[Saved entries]
-- Opening Marker --
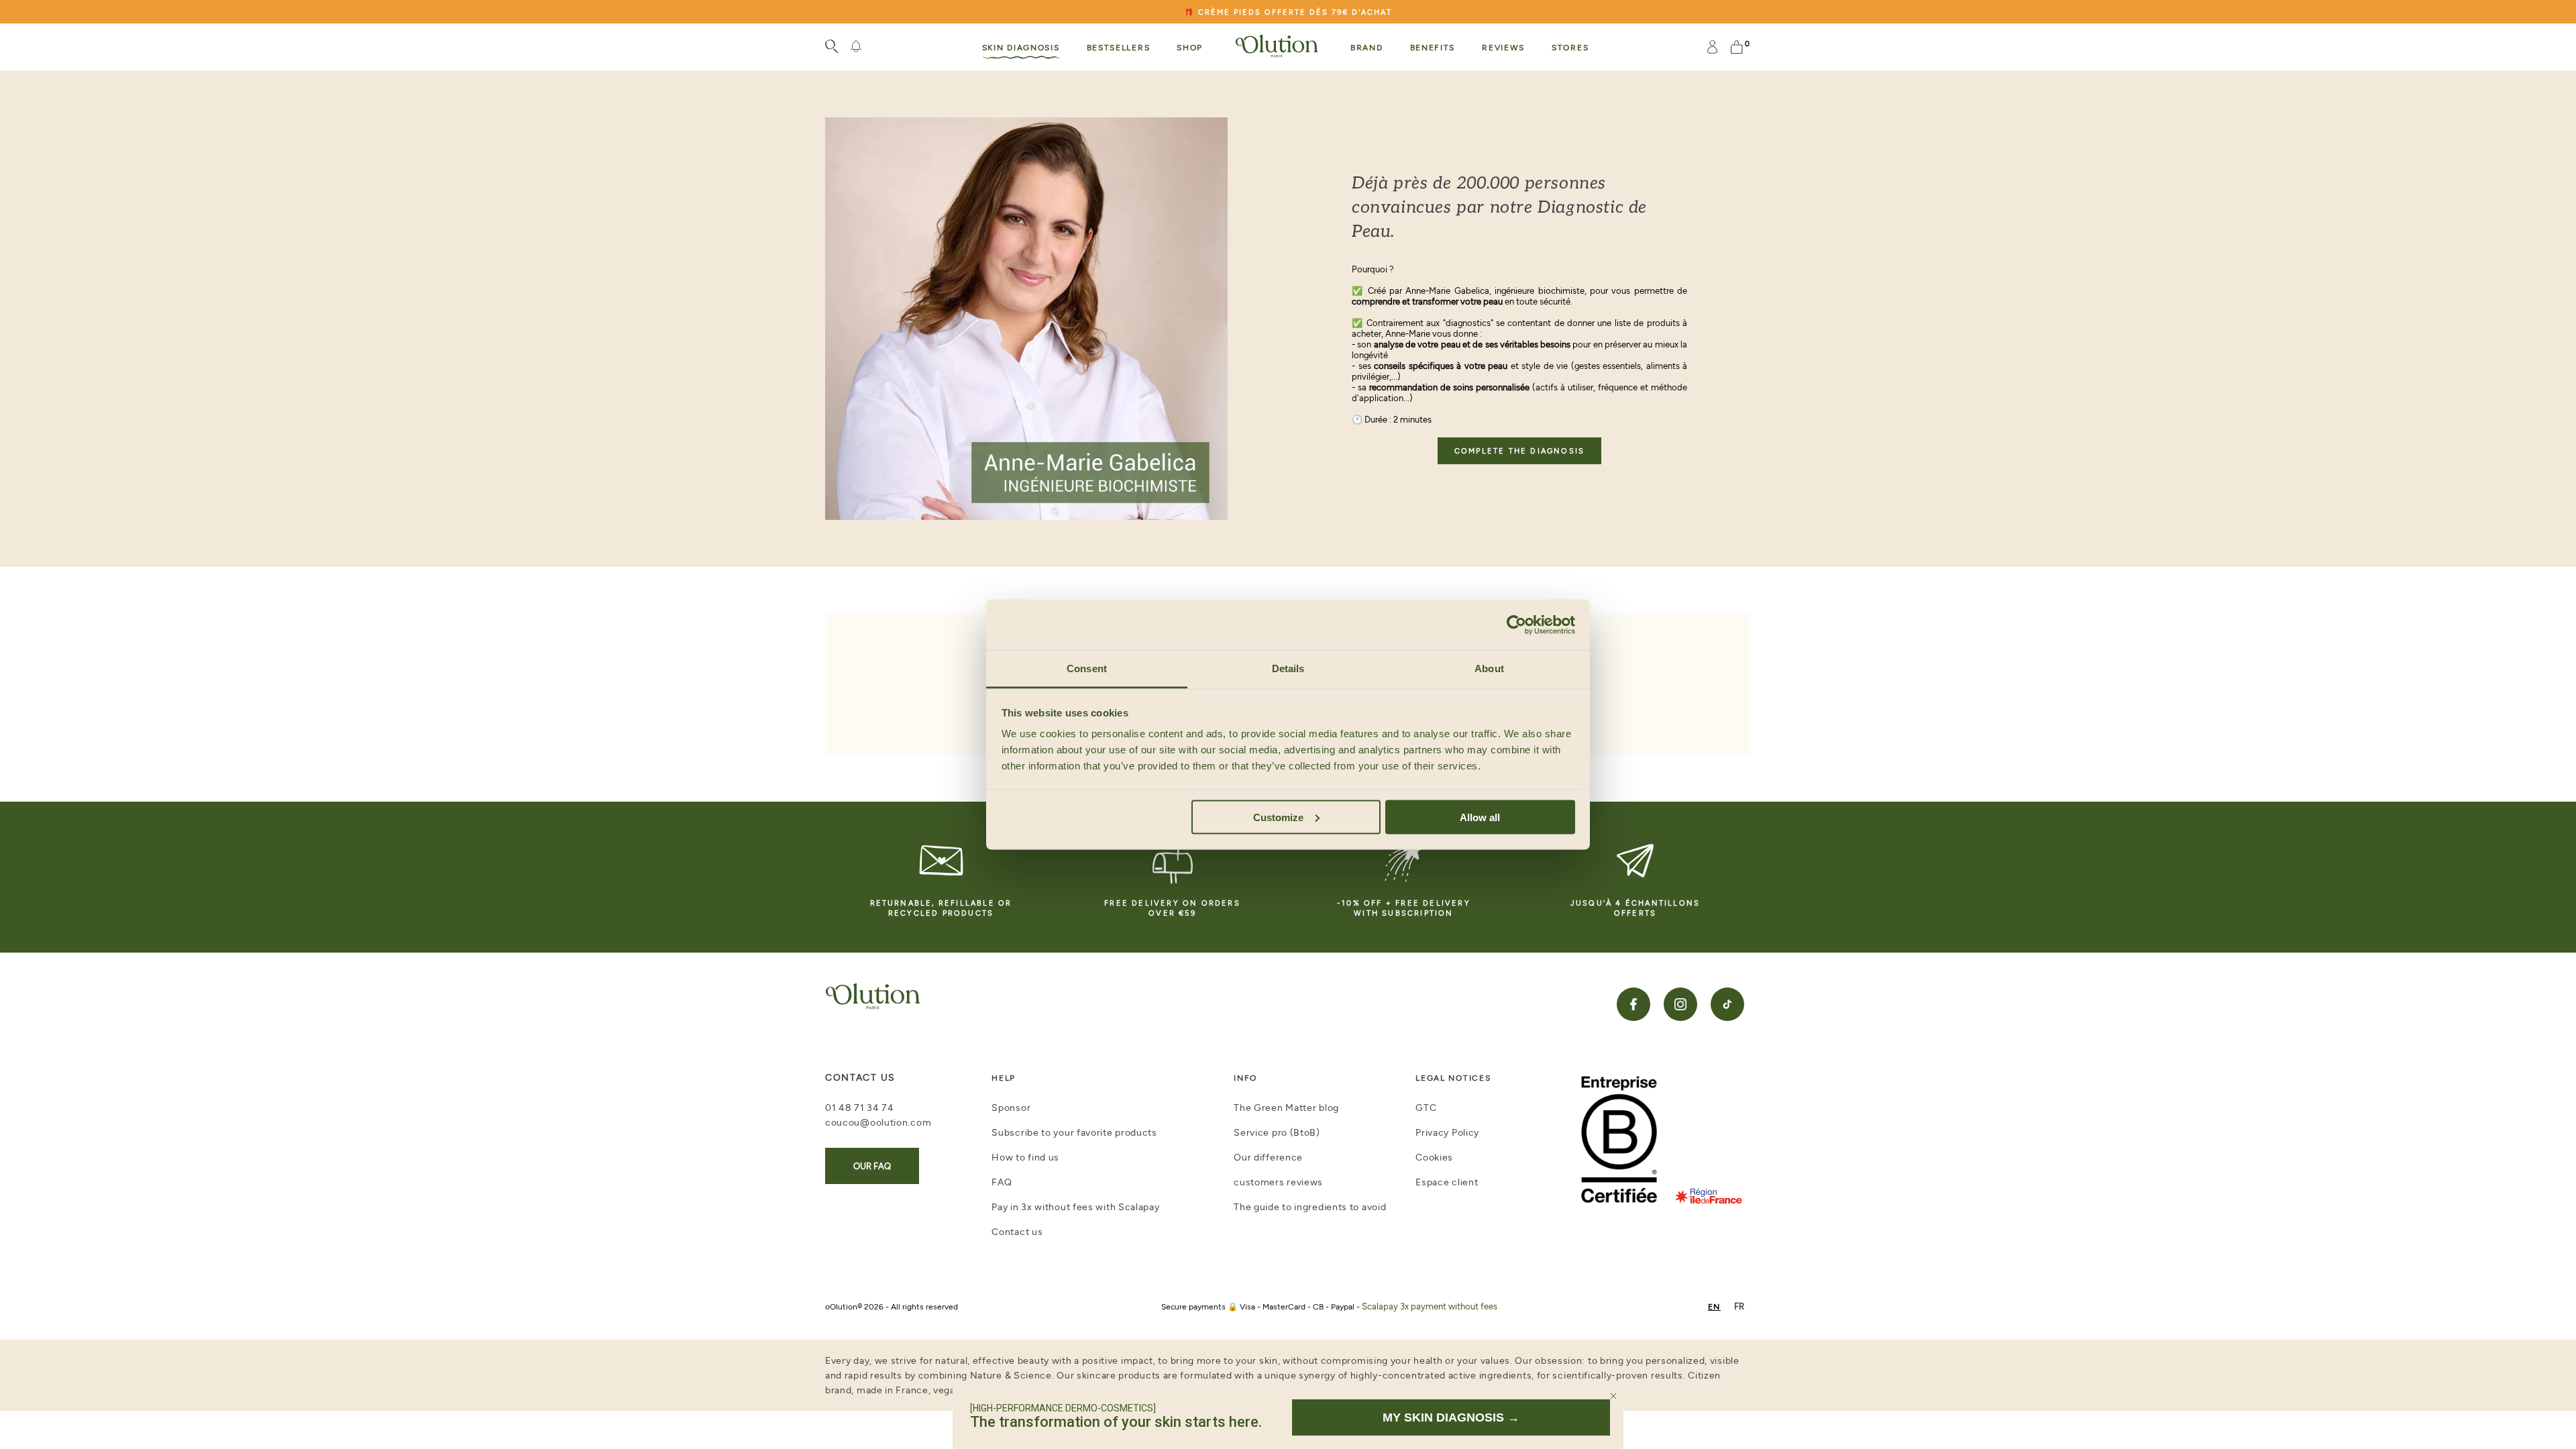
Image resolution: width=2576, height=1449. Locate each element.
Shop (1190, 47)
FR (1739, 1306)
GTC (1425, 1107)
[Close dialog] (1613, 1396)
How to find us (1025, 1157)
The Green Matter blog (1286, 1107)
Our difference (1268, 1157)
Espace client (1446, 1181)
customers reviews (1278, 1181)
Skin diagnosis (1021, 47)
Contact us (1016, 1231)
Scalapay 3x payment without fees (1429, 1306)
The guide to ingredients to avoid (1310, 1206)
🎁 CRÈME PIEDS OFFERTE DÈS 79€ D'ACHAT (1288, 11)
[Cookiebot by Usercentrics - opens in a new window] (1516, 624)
-- Closing Marker --
What to produce: Reproduce the records above exactly, starting with the line that contains "GTC (1425, 1107)" and ending with the last line.

Worked solution:
GTC (1425, 1107)
[Close dialog] (1613, 1396)
How to find us (1025, 1157)
The Green Matter blog (1286, 1107)
Our difference (1268, 1157)
Espace client (1446, 1181)
customers reviews (1278, 1181)
Skin diagnosis (1021, 47)
Contact us (1016, 1231)
Scalapay 3x payment without fees (1429, 1306)
The guide to ingredients to avoid (1310, 1206)
🎁 CRÈME PIEDS OFFERTE DÈS 79€ D'ACHAT (1288, 11)
[Cookiebot by Usercentrics - opens in a new window] (1516, 624)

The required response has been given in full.